Les dépenses militaires mondiales ont atteint près de 2.900 milliards de dollars en 2025, enregistrant une onzième année consécutive de hausse, selon un rapport publié le 27 avril par l’Institut international de recherche sur la paix de Stockholm.
Cette progression de 2,9 % sur un an, s’inscrit dans un contexte marqué par la multiplication des conflits et une perception accrue des risques sécuritaires à l’échelle mondiale.
Les Etats-Unis, la Chine et la Russie concentrent à eux seuls plus de la moitié du total de ces dépenses militaires, soit environ 1.480 milliards de dollars. Malgré une baisse de 7,5 % des dépenses américaines, à 954 milliards de dollars, liée notamment à l’absence de déblocage de nouveaux financements militaires au profit de l’Ukraine, la tendance mondiale reste orientée à la hausse.
Cette dynamique reflète un sentiment d’insécurité croissant, les États renforçant leurs capacités militaires pour faire face à un environnement international hostile et instable.
Le poids des dépenses militaires dans le PIB mondial atteint ainsi son niveau le plus élevé depuis 2009. L’Europe apparaît comme le principal moteur de cette augmentation, avec une progression de 14 % pour atteindre 864 milliards de dollars.
Cette hausse s’explique notamment par la guerre en Ukraine et par une redéfinition du rôle des Etats-Unis dans la sécurité du continent à travers l’Alliance de l’Atlantique Nord (OTAN). L’Allemagne et l’Espagne figurent parmi les pays ayant fortement accru leurs budgets de défense, respectivement de 24 % et 50 %.

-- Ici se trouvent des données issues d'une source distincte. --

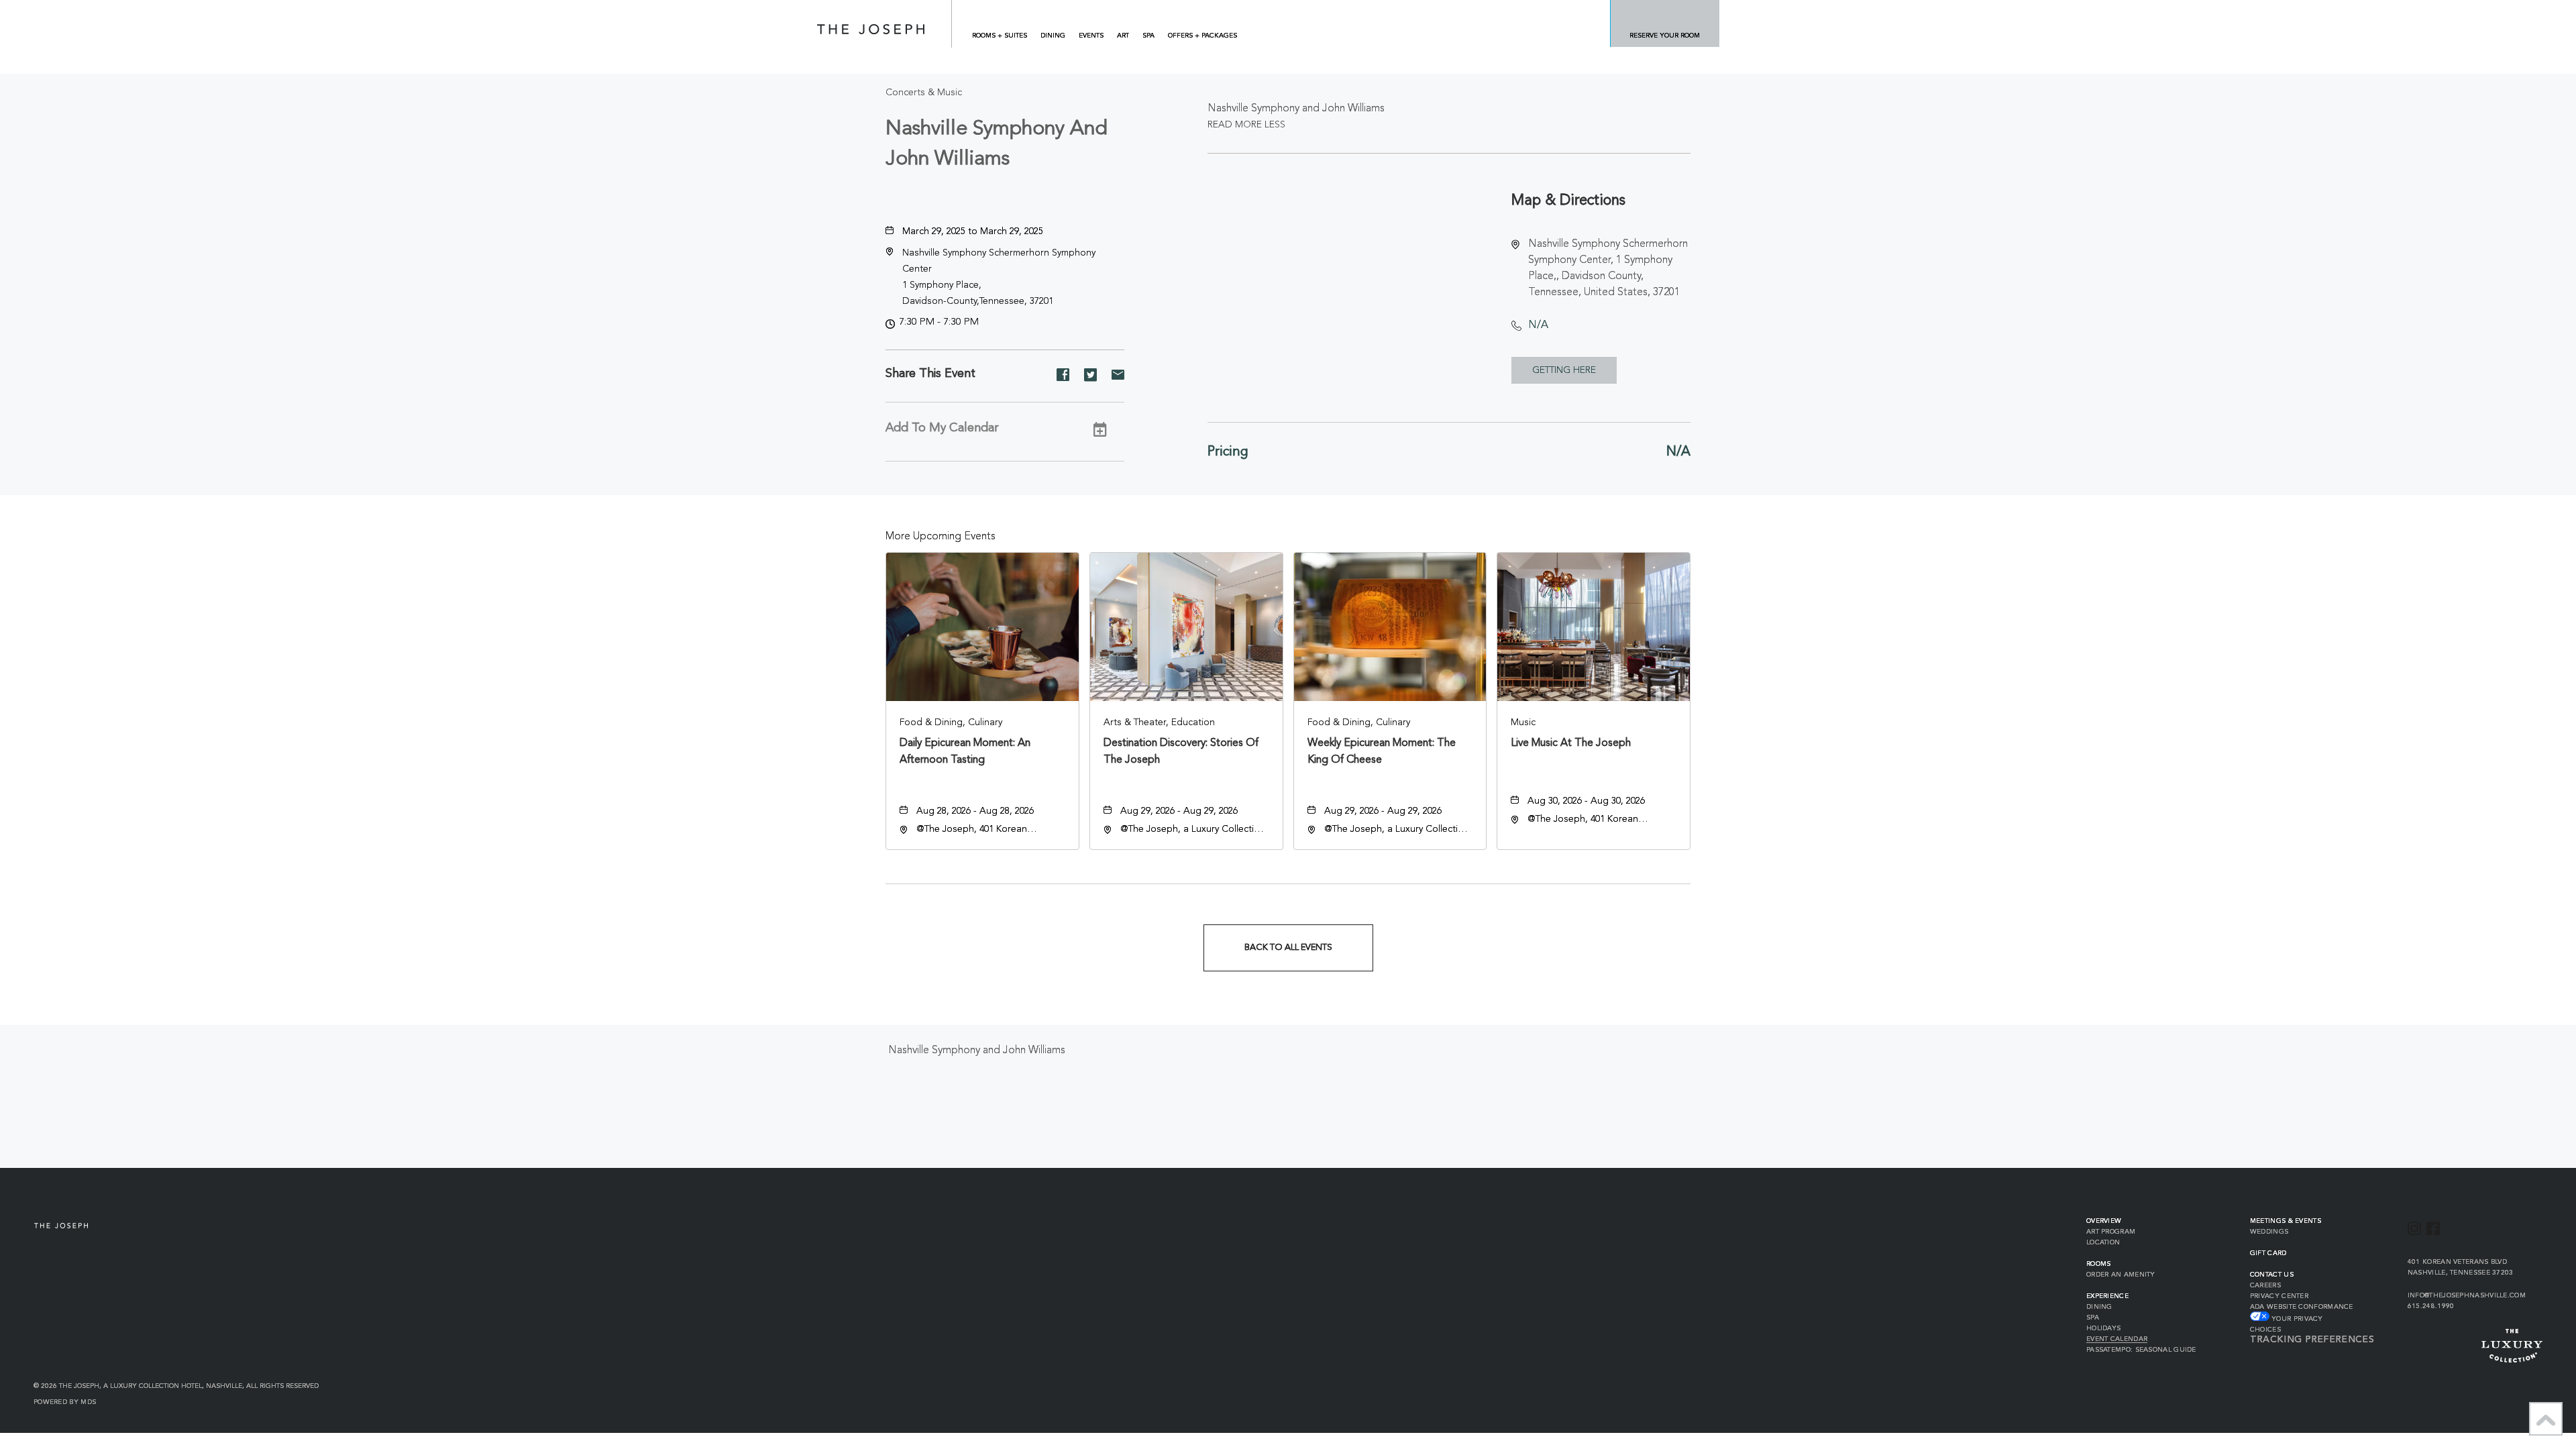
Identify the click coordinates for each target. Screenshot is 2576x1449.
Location (2103, 1242)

Dans ce contexte, les dépenses militaires de la Russie ont augmenté de 5,9 %, tandis que celles de l’Ukraine ont bondi de 20 %, représentant désormais une part significative de son PIB. À l’inverse, le Moyen-Orient enregistre une quasi-stagnation globale, malgré des évolutions contrastées, notamment en Israël et en Iran.
Enfin, la région Asie-Océanie affiche une hausse marquée de 8,5 %, portée par la montée en puissance de la Chine et les efforts de réarmement du Japon et de Taïwan, dans un contexte de rivalités stratégiques accrues sur le continent asiatique.